Work instructions >> Of all the lines in the entries below, give again exactly those starting at the line containing "Open room 1808 link" and ending at the line containing "This screenshot has height=541, width=700.", both ends included, and no others.
☆ ☆ ☆
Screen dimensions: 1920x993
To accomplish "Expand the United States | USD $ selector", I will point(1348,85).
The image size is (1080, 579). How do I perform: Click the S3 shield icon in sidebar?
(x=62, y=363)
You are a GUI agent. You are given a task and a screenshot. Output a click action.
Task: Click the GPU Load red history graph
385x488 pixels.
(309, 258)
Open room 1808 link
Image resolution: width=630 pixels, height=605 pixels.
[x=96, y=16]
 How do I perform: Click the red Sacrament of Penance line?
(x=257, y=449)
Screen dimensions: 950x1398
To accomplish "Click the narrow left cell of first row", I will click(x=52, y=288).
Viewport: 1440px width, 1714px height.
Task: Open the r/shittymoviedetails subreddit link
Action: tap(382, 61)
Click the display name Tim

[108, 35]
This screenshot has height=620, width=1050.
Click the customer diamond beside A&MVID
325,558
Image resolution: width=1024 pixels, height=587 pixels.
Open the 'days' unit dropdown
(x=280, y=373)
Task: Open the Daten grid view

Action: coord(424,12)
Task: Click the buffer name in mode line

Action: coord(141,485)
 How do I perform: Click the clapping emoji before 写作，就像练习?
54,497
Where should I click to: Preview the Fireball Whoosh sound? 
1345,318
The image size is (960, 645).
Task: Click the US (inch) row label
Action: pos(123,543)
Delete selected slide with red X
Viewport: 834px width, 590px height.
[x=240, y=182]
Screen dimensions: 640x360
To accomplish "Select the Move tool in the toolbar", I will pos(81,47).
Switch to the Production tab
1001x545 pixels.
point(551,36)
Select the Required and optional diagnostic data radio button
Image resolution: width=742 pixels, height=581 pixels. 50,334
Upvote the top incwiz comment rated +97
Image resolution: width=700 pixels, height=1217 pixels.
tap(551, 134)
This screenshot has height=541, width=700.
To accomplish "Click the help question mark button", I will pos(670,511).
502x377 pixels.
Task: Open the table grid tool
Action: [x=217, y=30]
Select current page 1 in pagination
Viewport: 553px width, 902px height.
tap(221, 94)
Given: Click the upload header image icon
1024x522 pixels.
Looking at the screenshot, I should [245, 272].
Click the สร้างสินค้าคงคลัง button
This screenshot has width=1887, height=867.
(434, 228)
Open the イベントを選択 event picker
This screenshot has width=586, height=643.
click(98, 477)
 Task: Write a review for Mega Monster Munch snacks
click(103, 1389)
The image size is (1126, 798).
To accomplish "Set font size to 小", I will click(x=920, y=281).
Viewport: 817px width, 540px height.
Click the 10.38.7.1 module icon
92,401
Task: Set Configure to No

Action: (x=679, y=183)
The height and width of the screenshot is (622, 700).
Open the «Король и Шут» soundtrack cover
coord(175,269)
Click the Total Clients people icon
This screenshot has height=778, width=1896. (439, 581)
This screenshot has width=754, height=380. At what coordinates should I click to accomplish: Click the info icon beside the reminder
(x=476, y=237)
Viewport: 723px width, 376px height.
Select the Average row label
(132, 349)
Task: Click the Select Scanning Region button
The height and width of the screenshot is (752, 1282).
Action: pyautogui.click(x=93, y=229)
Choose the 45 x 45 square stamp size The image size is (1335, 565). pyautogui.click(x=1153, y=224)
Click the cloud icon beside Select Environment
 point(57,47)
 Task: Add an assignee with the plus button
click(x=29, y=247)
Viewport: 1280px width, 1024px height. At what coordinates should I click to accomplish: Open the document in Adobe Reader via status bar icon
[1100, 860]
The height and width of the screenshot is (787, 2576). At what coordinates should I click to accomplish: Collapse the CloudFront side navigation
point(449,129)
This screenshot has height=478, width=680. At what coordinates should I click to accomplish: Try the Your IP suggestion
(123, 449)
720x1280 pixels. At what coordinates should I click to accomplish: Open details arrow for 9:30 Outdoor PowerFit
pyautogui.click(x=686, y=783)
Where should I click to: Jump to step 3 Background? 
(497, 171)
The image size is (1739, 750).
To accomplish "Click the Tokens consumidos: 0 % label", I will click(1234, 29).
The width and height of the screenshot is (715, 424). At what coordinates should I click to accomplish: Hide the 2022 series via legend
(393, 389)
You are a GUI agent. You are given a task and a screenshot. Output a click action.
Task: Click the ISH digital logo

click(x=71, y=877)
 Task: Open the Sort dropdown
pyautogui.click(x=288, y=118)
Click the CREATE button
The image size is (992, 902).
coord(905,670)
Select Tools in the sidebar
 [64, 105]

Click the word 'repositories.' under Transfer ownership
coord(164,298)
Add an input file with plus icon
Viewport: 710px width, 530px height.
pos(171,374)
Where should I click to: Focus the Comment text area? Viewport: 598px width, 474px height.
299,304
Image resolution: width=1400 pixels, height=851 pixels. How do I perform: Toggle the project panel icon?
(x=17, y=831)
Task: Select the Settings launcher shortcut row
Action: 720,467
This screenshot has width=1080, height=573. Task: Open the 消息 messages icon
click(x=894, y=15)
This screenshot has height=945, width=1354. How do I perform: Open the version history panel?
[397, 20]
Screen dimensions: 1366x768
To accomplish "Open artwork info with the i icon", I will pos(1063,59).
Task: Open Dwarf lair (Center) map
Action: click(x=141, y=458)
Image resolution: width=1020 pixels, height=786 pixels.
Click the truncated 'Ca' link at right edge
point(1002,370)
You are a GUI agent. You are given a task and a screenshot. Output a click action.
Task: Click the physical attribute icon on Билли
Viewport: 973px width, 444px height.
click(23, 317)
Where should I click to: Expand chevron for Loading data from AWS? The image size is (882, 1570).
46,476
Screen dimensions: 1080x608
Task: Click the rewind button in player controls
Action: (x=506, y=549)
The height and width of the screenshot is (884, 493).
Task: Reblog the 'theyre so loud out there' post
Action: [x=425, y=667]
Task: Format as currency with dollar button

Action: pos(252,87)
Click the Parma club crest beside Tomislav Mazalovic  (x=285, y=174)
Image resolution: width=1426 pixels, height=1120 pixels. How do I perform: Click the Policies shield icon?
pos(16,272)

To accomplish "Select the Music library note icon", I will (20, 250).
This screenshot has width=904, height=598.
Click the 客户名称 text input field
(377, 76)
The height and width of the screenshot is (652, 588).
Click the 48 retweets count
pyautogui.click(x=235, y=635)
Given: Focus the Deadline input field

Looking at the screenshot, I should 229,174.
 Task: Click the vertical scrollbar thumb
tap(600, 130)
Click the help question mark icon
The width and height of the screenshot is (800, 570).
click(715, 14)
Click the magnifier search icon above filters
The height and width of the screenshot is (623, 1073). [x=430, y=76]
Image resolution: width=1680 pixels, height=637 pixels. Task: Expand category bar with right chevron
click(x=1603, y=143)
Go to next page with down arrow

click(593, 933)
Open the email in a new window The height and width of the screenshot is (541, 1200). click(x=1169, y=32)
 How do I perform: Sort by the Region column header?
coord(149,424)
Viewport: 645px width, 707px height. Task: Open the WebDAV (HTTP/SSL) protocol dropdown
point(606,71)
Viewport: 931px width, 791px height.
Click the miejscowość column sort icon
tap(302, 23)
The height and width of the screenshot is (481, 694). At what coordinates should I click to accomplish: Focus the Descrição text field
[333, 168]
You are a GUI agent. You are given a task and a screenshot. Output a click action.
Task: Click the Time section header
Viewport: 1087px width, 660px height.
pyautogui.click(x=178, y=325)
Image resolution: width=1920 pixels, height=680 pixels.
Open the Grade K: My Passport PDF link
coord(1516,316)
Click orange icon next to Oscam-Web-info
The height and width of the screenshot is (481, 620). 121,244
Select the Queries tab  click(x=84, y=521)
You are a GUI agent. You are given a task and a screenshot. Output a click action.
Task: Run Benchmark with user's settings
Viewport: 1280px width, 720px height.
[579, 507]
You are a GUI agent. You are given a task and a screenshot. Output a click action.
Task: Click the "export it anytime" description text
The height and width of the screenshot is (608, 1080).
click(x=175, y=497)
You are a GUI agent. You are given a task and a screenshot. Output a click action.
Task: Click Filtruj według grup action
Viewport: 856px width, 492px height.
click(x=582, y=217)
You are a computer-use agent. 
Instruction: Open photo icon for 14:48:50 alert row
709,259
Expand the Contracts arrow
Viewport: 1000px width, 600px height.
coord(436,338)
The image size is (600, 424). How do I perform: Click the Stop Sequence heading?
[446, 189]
☆ ☆ ☆
Answer box >>
Open room 1808 link
Image resolution: width=630 pixels, height=605 pixels.
[x=96, y=16]
 How do I perform: Click the red Sacrament of Penance line?
(x=257, y=449)
Screen dimensions: 950x1398
To accomplish "Click the narrow left cell of first row", I will click(x=52, y=288).
Viewport: 1440px width, 1714px height.
Task: Open the r/shittymoviedetails subreddit link
Action: tap(382, 61)
Click the display name Tim

[108, 35]
This screenshot has height=620, width=1050.
Click the customer diamond beside A&MVID
325,558
Image resolution: width=1024 pixels, height=587 pixels.
Open the 'days' unit dropdown
(x=280, y=373)
Task: Open the Daten grid view

Action: coord(424,12)
Task: Click the buffer name in mode line

Action: coord(141,485)
 How do I perform: Click the clapping emoji before 写作，就像练习?
54,497
Where should I click to: Preview the Fireball Whoosh sound? 
1345,318
The image size is (960, 645).
Task: Click the US (inch) row label
Action: pos(123,543)
Delete selected slide with red X
Viewport: 834px width, 590px height.
[x=240, y=182]
Screen dimensions: 640x360
To accomplish "Select the Move tool in the toolbar", I will pos(81,47).
Switch to the Production tab
1001x545 pixels.
point(551,36)
Select the Required and optional diagnostic data radio button
Image resolution: width=742 pixels, height=581 pixels. 50,334
Upvote the top incwiz comment rated +97
Image resolution: width=700 pixels, height=1217 pixels.
tap(551, 134)
This screenshot has height=541, width=700.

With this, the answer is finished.